Here is a snippet of Python code that demonstrates my schema:
event_name = "object_detection"
camera_name = "front"
label = "person"
json_body = [{
'measurement': event_name,
'tags': {
'camera': camera_name,
'label': label,
},
'time': data['timestamp'],
'fields': {
'confidence': prediction['confidence'],
'min_confidence': prediction['min_confidence'],
'alert': prediction['alert'],
'y_min': prediction['y_min'],
'x_min': prediction['x_min'],
'y_max': prediction['y_max'],
'x_max': prediction['x_max'],
}
}]
The problem I'm having is that I can't (easily) query this data in Grafana--I just get an empty dataset. But if I drilldown in the query inspector, I do see the data. It's just heavily nested.

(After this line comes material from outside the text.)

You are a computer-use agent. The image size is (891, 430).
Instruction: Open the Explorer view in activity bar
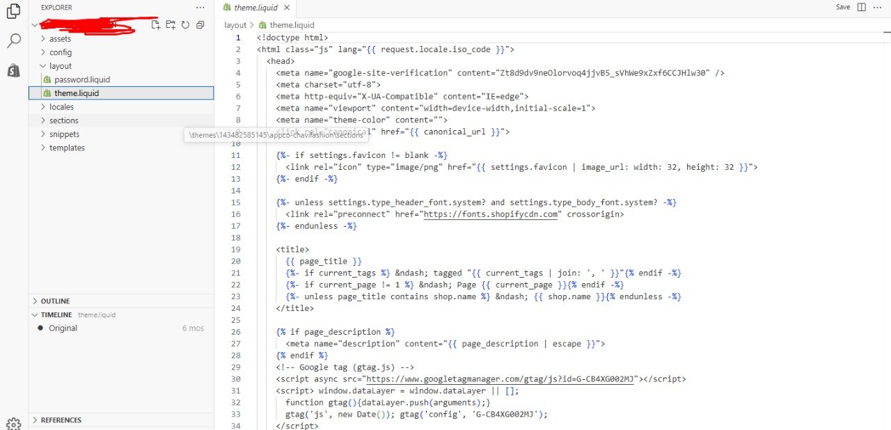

I don't know if I'm doing something wrong in InfluxDB or in Grafana? Interestingly, the InfluxDB Python library uses this example schema in the docs:
>>> json_body = [
{
"measurement": "cpu_load_short",
"tags": {
"host": "server01",
"region": "us-west"
},
"time": "2009-11-10T23:00:00Z",
"fields": {
"value": 0.64
}
}
]
So now I'm confused? Should I breakout each of my field values into it's own datapoint? It would make querying in Grafana easier, but seems like an inefficient solution. What's the best option?